Whether all the information about the properties (of which there may be billions or infinite depending on how you count) of a human body can be compressed to the same number of bytes as the genome or even the entire DNA is entirely irrelevant, as we know that the DNA is not a compressed description of the phenotype anyway. Still, it would highly surprise me if it were possible.

It just invalidates your argument.
More likely it means that you misunderstand it.

I chose 20.000 instead of 20.000+ in your favor, because the more complexity you assert, the more computing power you would need to brute force the proof.
I fail to see why I would need to brute force the proof anyway, anymore than I would need to brute force the proof that lottery draws are randomised and as a result will be rather difficult to compress. If I can see with my own eyes that a string is not generated by some rigid algorithmic process, I simply do not care whether there is an algorithmic process that can produce the same string.

Not unless it can predict the next winning lottery numbers...
 
Last edited:
Why on earth should biologists restrict their interests to such things?
Please note that I used an "if" there; not a "should" -- though, if pressed, I might try to argue that "biologists" (in the most general sense) start with an interest in understanding organisms (and populations of organisms, and interactions between organisms, and between populations of organisms), their interests in things like cells and genes being primarily means to those ends. Then again, I might not.

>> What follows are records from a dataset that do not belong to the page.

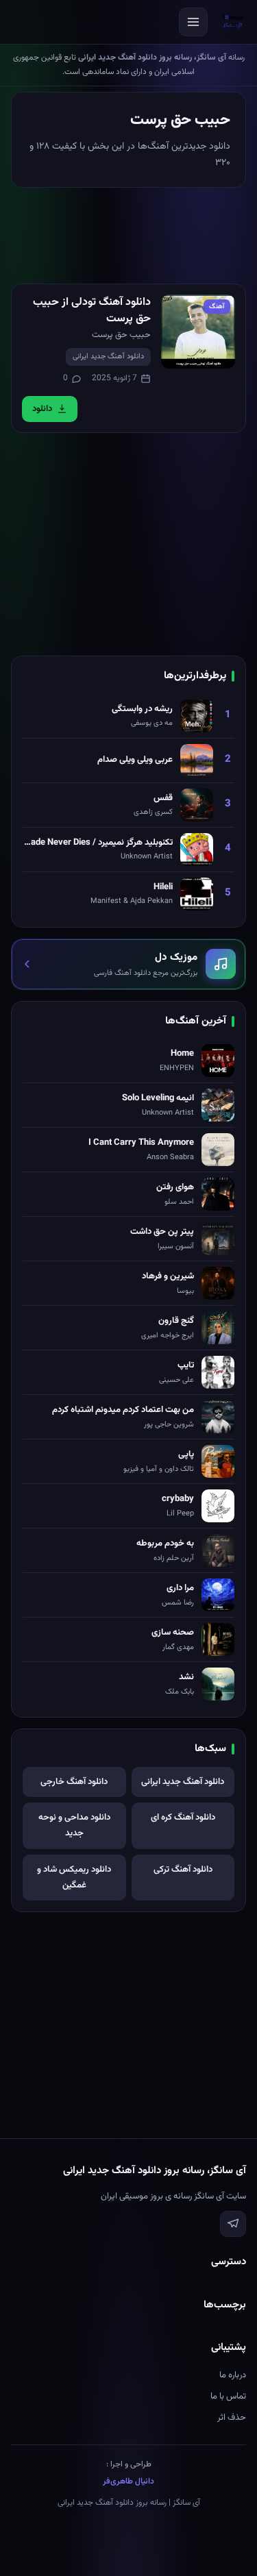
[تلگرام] (233, 2224)
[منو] (193, 22)
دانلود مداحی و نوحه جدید (74, 1825)
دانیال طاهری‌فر (128, 2481)
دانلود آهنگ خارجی (74, 1782)
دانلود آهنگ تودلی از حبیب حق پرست (92, 310)
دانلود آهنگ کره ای (183, 1817)
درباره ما (232, 2375)
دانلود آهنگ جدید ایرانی (108, 356)
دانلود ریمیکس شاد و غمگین (74, 1877)
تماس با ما (228, 2396)
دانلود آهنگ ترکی (183, 1870)
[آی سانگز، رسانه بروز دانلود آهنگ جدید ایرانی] (233, 22)
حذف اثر (231, 2418)
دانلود (42, 409)
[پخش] (198, 332)
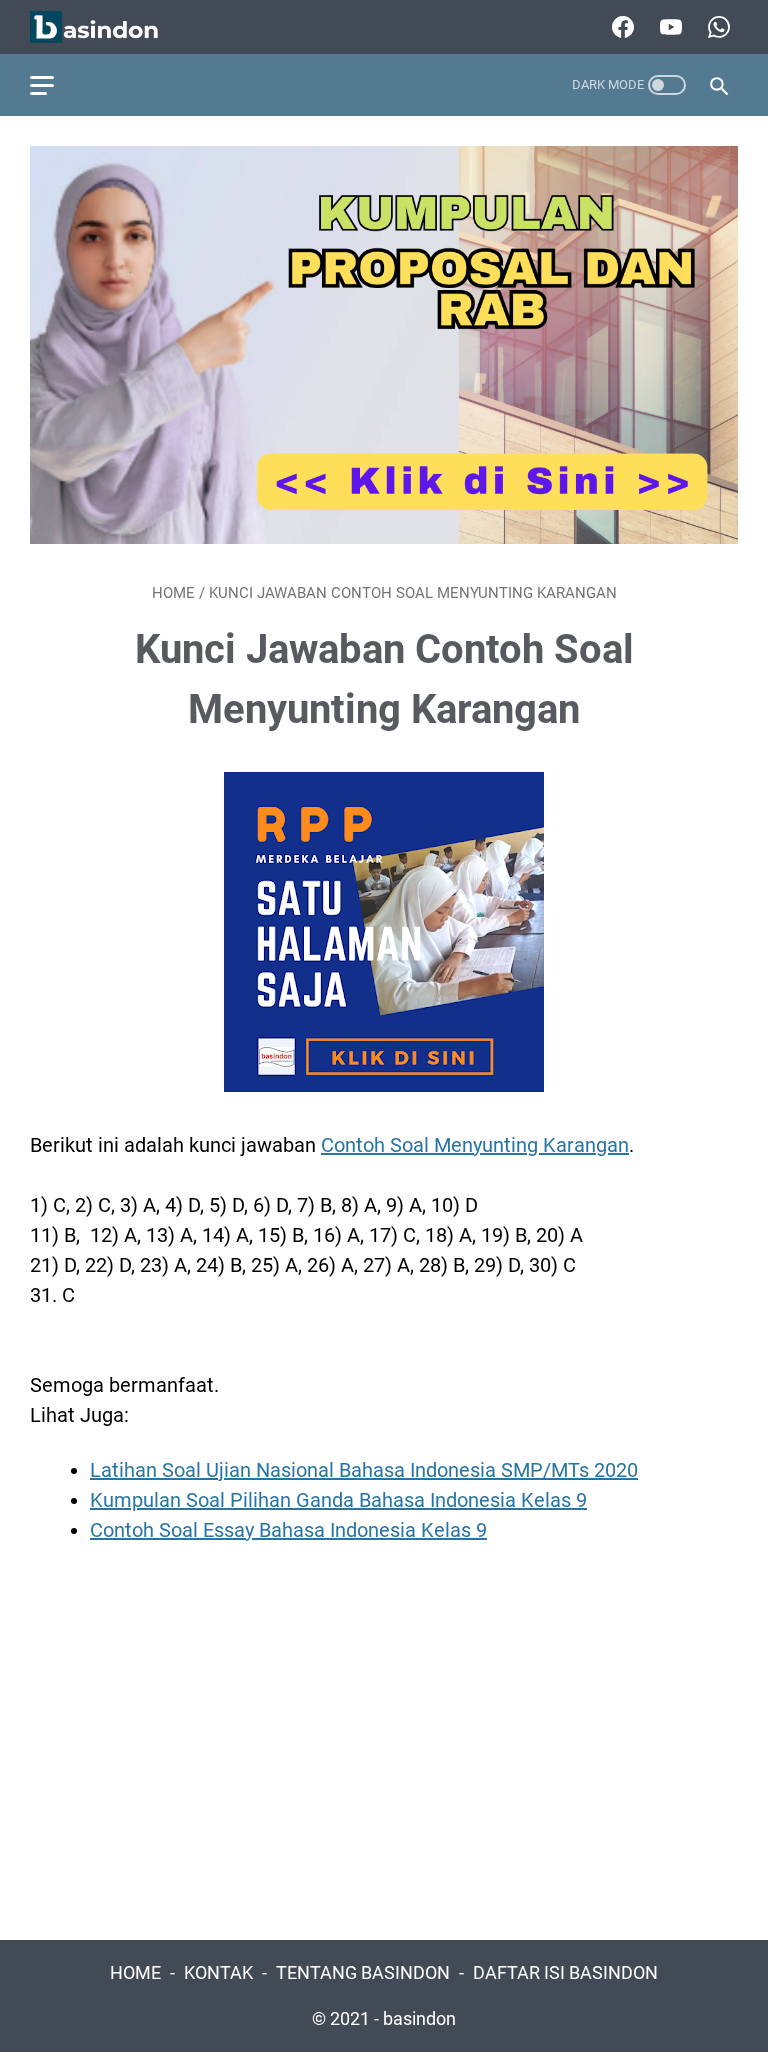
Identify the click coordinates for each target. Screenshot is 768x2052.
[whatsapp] (716, 27)
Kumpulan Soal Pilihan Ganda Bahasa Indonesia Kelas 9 (338, 1500)
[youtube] (668, 27)
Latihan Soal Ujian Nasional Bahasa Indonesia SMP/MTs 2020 (364, 1470)
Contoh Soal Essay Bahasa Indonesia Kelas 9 (288, 1530)
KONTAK (218, 1973)
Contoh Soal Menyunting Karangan (475, 1145)
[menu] (54, 85)
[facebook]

My point is that where a certain feature appears to us obvious as a property of a whole organism, it's easy to conclude that we're observing an explicit feature of a genome; i.e., that the genome contains "information" regarding that feature. The OP argues that rejecting this view forces the conclusion that the information must reside somewhere else.

Your point about costs is well taken, but it's part of the same approach that views a feature like "cornering" as something explicitly "coded for". What I see as the error is the attempt to apply the term "information" to the genetic sources of such a feature, with the expectation that it (here, "information about cornering") can then be quantified. It is the assumption that because the sources of that feature (at the level of genes) can be treated mathematically as "information", their consequences (at the level of phenotype) must reside with those mathematical relationships. It's like assuming that the "meaning" of a phrase resides with the relationships between the letters.

There are other alternatives besides the ones the OP lists. Describing some features as "emergent" is one. Gould's "spandrels" is another. Noting the influence of environmental factors is yet another. And Earthborn argues for the importance of the chemical state of the cell in which the processes of transcription, translation, and protein synthesis take place (which leads to consideration of the fact that individual cells have individual histories, and these histories influence the cell's state at a given point as well).

What these all have in common is that they are not concerned with information at the level of the gene, but with meaning at the level of phenotype-interacting-with-environment; with what happens when genetic "information" is taken out of the conveniently sterile mathematical framework we placed it in by taking an information theoretical approach ...and the results put to work.

In information theory, meaning always resides somewhere else.
 
I fail to see why I would need to brute force the proof anyway, anymore than I would need to brute force the proof that lottery draws are randomised and as a result will be rather difficult to compress.
I hate to repeat myself, but even as far as the lottery draws, the only way to prove that a given data set of size N cannot be compressed is by trying out all possible data sets of sizes up to N. This is commonly referred to as "brute force".

What this means is that even if you "know" the source is "random", you cannot prove that the resulting data cannot be compressed.

If I can see with my own eyes that a string is not generated by some rigid algorithmic process, I simply do not care whether there is an algorithmic process that can produce the same string.

This would be argument from ignorance, at which stage I would like to rest my case.
 
No, I am only disputing the simplistic but common view that for every property there must be a gene coding for it, which causes people (such as the OP) to erroneously conclude that there is genetic information missing.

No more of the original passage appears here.